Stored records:

○ ○ ○ ○ ○ ○ ○

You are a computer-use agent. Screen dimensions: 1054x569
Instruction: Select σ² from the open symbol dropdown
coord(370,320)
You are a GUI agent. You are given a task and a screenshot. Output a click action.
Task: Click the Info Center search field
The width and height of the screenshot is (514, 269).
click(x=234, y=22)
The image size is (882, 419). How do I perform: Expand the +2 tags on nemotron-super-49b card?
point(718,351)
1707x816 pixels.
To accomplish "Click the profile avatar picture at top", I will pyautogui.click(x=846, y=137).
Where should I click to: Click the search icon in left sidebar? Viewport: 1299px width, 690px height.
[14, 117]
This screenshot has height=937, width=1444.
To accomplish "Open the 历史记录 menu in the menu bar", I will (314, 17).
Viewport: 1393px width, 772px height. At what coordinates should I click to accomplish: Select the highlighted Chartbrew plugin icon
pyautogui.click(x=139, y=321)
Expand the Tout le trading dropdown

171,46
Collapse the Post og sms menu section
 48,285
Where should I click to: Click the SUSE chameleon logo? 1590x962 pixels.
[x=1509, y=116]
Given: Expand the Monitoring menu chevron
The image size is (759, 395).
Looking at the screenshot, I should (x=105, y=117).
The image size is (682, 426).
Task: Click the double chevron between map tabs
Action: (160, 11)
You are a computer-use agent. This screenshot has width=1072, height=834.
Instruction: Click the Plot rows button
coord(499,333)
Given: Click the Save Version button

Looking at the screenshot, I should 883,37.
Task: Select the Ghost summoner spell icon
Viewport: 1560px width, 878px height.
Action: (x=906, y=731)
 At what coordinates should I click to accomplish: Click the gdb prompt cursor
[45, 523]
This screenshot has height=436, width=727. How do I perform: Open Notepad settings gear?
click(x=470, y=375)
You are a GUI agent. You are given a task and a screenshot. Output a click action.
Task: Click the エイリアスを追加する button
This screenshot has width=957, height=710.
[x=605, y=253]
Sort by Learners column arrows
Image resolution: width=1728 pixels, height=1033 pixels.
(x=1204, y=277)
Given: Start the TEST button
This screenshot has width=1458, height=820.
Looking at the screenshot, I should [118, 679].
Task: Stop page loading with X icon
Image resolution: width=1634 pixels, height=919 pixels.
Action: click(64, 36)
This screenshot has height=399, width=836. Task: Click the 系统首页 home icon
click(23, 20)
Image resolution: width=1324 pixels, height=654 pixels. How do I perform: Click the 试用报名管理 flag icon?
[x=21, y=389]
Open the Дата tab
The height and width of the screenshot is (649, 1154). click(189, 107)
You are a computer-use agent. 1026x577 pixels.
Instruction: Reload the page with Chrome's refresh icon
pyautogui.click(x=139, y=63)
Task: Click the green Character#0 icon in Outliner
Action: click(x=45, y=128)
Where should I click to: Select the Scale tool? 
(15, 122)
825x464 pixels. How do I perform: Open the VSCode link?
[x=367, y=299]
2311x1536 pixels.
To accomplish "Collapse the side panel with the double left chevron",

○ ○ ○ ○ ○ ○ ○

## [Problem to work on]
Only the lines from the start of the data to the line holding "You are a computer-use agent. This" are wanted; return them exactly, both ends included.

## [Your solution]
You are a computer-use agent. Screen dimensions: 1054x569
Instruction: Select σ² from the open symbol dropdown
coord(370,320)
You are a GUI agent. You are given a task and a screenshot. Output a click action.
Task: Click the Info Center search field
The width and height of the screenshot is (514, 269).
click(x=234, y=22)
The image size is (882, 419). How do I perform: Expand the +2 tags on nemotron-super-49b card?
point(718,351)
1707x816 pixels.
To accomplish "Click the profile avatar picture at top", I will pyautogui.click(x=846, y=137).
Where should I click to: Click the search icon in left sidebar? Viewport: 1299px width, 690px height.
[14, 117]
This screenshot has height=937, width=1444.
To accomplish "Open the 历史记录 menu in the menu bar", I will (314, 17).
Viewport: 1393px width, 772px height. At what coordinates should I click to accomplish: Select the highlighted Chartbrew plugin icon
pyautogui.click(x=139, y=321)
Expand the Tout le trading dropdown

171,46
Collapse the Post og sms menu section
 48,285
Where should I click to: Click the SUSE chameleon logo? 1590x962 pixels.
[x=1509, y=116]
Given: Expand the Monitoring menu chevron
The image size is (759, 395).
Looking at the screenshot, I should (x=105, y=117).
The image size is (682, 426).
Task: Click the double chevron between map tabs
Action: (160, 11)
You are a computer-use agent. This screenshot has width=1072, height=834.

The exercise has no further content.